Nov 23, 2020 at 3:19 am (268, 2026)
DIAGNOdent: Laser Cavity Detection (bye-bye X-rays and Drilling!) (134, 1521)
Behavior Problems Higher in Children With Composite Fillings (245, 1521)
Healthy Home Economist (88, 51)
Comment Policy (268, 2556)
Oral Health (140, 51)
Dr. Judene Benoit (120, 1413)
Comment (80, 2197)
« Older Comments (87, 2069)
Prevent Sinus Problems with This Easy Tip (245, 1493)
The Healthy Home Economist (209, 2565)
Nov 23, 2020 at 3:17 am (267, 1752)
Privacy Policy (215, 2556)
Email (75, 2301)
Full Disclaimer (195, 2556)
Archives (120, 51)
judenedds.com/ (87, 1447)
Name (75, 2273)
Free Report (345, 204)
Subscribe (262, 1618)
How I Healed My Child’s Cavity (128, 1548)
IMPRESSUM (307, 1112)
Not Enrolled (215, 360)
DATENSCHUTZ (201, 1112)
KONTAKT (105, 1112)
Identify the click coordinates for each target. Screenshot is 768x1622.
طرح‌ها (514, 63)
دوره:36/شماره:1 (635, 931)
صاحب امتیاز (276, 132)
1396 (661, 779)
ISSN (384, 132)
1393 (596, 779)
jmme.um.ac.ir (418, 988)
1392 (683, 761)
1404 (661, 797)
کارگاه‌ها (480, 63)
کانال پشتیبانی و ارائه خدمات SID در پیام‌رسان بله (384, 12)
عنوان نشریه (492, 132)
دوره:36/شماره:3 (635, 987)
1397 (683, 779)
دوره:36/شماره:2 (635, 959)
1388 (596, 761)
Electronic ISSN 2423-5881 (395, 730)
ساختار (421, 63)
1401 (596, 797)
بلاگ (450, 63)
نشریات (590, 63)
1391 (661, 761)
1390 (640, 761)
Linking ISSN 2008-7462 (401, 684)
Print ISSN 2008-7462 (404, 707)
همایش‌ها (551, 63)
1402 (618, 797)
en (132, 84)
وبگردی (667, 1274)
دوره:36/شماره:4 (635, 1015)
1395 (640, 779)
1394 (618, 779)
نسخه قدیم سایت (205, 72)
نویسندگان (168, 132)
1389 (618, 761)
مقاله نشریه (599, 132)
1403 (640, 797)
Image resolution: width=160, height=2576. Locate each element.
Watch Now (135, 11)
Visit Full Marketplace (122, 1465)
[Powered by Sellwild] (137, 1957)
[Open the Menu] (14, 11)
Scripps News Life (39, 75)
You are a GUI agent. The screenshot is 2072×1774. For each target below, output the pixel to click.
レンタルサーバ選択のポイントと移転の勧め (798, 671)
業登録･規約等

..........

## YOUR ASSIGNMENT
Reproduce only what lies between the start of the listing above and the end of the line containing "Oral Health (140, 51)", keeping every line exact.

## ANSWER FOR THIS EXERCISE
Nov 23, 2020 at 3:19 am (268, 2026)
DIAGNOdent: Laser Cavity Detection (bye-bye X-rays and Drilling!) (134, 1521)
Behavior Problems Higher in Children With Composite Fillings (245, 1521)
Healthy Home Economist (88, 51)
Comment Policy (268, 2556)
Oral Health (140, 51)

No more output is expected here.